A Fictor Holding Financeira, em conjunto com um consórcio formado por investidores dos Emirados Árabes Unidos – que somam mais de US$ 100 bilhões em ativos sob gestão – anunciou há pouco a aquisição do Banco Master S.A..
A operação inclui um aporte imediato de R$ 3 bilhões destinado ao fortalecimento da estrutura de capital do banco e não contempla o Willbank e o Banco Master de Investimentos, que estão sendo negociados com grupos de investidores distintos.
Em pedido submetido ao Banco Central para aprovação, o grupo sinaliza alterações relevantes na diretoria estatutária, com a formação de um novo conselho e a mudança da denominação social da instituição, que passará a se chamar Banco Fictor.
Em nota à imprensa, a Fictor confirmou a operação e informou que o grupo “possui investimentos com presença global, mais de 6.000 colaboradores e um portfólio com mais de 30 empresas no Brasil, Estados Unidos e Europa”.
“Sustentada por um sistema de governança robusto, com atuação em setores vitais da economia, ingressa no setor bancário como passo estratégico para fortalecer sua plataforma de serviços financeiros e consolidar sua expansão internacional.”
“A operação representa o passo de entrada da Fictor no mercado financeiro brasileiro. Seguimos alinhados às melhores práticas de governança, com foco na distribuição de produtos sólidos e desenhados para responder com precisão às demandas do mercado nacional. Mantemos o que sempre guiou nossa trajetória: investir na economia real”, diz Rafael Góis, sócio da Fictor Holding Financeira.
Com a conclusão das etapas regulatórias, o consórcio adquirirá a totalidade das ações de Daniel Vorcaro e elegerá um novo presidente para a instituição.

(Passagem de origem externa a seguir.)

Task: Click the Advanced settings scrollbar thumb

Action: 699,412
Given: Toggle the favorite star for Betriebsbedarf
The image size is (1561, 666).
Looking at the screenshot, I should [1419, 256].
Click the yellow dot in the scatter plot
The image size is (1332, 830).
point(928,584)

“Trata-se de uma transação privada, com players complementares e de alcance global. O Banco Master, ao longo dos últimos meses, provou sua força e resiliência, superando desafios significativos. A união dos atuais produtos com a capilaridade de distribuição da Fictor levará o novo banco ao protagonismo no cenário brasileiro, que tanto carece de novos players e de concorrência saudável. Quem sairá ganhando serão os clientes.” afirma Daniel Vorcaro.